As many may be aware, our own Mariana Prado has spent the last couple of years developing an innovative developmental strategy that she calls “institutional bypass”.  The basic gist of this strategy is that instead of focusing on reforming existing but problematic governance institutions, law and development could focus on developing functionally parallel institutions and having them compete with the existing institution.  She believes that the superior economic and social efficiencies that law and development strategies will bring to these parallel institutions will give them a competitive advantage over their older, corrupt counterparts, and that competition will thereby cause the new and better designed institution to ultimately end up replacing the older corrupt institutions.

I think it easy to see that the BRICS Bank is exactly of this kind of thing:  a new institution brought about to compete with an older and, at least to some, dissatisfactory institution. 

But there’s a twist:  because the BRICS Bank, in rejecting the use of conditionalities, it is effectively rejecting rather than promoting the general law and development agenda.  It is what we might call an 'inverse' institutional bypass -- a bypass that is challenging rather than promoting 'law-and-development', at least in its neo-institutionalism guise, as a developmental strategy.  
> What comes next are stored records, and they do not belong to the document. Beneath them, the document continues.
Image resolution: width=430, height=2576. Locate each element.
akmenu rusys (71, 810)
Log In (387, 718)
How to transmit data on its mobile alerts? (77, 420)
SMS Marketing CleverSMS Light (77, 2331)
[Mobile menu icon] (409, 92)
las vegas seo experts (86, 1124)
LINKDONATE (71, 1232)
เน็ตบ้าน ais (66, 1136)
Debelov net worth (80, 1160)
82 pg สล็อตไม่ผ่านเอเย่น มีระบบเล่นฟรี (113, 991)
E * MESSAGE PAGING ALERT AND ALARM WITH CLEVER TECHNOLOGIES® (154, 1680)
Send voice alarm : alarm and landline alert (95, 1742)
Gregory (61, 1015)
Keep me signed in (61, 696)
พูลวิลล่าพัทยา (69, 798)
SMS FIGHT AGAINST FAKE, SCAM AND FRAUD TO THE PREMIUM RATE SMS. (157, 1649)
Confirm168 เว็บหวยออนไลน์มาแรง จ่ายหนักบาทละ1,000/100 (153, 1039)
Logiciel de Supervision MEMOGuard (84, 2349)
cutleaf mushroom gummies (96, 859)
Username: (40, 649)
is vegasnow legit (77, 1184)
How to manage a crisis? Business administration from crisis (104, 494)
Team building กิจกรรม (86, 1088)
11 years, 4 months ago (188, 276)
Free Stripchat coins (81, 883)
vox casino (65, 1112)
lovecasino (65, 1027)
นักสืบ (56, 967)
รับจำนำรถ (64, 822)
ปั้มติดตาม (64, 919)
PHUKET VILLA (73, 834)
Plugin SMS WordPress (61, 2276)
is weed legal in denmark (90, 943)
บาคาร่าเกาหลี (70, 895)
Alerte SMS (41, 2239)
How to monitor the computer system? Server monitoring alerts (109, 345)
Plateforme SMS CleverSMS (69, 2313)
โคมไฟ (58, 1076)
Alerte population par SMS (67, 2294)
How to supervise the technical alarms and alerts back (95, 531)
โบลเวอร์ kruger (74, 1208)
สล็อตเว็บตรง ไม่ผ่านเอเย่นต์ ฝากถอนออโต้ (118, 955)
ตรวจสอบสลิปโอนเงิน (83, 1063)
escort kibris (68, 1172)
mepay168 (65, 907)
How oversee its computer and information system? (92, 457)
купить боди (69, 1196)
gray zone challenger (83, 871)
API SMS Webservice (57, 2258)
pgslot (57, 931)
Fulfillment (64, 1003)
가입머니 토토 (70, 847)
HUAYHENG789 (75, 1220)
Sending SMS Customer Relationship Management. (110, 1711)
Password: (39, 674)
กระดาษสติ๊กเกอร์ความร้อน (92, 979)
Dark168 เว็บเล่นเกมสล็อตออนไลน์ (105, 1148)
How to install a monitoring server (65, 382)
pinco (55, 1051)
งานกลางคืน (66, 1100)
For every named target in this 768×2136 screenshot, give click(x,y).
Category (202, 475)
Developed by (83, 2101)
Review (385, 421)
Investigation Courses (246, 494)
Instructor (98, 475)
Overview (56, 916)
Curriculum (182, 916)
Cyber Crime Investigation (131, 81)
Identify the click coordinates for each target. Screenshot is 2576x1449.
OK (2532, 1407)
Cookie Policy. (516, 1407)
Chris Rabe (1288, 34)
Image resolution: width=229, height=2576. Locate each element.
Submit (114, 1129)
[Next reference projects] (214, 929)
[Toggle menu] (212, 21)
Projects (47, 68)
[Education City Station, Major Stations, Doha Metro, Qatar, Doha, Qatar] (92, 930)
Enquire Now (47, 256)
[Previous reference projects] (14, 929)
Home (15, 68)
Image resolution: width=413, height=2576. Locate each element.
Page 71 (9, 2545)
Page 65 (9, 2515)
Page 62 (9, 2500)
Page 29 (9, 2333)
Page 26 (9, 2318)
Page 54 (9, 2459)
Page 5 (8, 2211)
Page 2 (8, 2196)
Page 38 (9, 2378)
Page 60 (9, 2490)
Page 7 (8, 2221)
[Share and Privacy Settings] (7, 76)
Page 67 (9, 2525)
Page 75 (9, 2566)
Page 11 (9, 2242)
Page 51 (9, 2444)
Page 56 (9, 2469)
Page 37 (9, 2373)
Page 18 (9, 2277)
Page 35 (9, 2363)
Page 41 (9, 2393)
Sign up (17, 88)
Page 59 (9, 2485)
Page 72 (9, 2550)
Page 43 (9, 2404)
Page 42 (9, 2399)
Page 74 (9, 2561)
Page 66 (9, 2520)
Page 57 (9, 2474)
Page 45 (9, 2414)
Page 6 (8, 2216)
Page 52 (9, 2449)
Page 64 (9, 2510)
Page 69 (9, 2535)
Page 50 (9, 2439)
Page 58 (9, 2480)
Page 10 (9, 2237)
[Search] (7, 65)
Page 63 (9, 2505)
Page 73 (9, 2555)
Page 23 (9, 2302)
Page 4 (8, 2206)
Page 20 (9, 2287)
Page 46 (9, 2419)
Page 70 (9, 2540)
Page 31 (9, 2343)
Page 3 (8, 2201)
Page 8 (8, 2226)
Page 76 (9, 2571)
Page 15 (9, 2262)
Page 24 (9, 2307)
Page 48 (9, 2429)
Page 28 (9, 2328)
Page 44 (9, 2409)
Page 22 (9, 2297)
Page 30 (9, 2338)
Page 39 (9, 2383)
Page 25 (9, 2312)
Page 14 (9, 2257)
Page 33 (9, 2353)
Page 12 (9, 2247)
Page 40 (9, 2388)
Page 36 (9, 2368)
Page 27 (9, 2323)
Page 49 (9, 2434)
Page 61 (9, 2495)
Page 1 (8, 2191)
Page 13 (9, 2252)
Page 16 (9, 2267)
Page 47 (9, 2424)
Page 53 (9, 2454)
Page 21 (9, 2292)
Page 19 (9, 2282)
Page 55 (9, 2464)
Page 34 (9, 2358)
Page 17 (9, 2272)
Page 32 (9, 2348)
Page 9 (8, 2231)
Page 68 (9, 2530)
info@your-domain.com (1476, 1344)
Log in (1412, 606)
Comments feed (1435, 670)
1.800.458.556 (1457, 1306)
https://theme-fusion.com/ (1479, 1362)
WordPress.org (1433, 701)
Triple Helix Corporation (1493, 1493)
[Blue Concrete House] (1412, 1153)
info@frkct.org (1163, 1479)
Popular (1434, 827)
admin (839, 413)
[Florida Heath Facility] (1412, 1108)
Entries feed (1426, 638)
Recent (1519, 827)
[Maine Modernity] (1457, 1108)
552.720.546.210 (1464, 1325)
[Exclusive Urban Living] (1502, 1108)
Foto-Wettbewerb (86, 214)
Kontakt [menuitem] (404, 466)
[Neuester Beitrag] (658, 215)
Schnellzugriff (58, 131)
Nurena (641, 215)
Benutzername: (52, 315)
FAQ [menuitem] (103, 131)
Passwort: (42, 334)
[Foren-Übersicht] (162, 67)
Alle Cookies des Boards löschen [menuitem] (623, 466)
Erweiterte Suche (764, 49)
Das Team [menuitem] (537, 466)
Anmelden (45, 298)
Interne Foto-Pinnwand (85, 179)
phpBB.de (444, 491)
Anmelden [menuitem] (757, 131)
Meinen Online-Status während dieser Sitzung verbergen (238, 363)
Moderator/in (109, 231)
 Somewhat ironically, as a law and development skeptic, the reason why I really like Mariana's idea of institution bypass is precisely because it does not presume the superiority of law and development legal reforms:  by allowing for competition, it implicitly allows for the possibility that the seeming problematic institution could in fact be more efficient and effective than those advocated by law and development.  I don’t know if in developing her model, Mariana ever really considered this ‘ironic’ possibility.  But if she hasn't, now she may have to.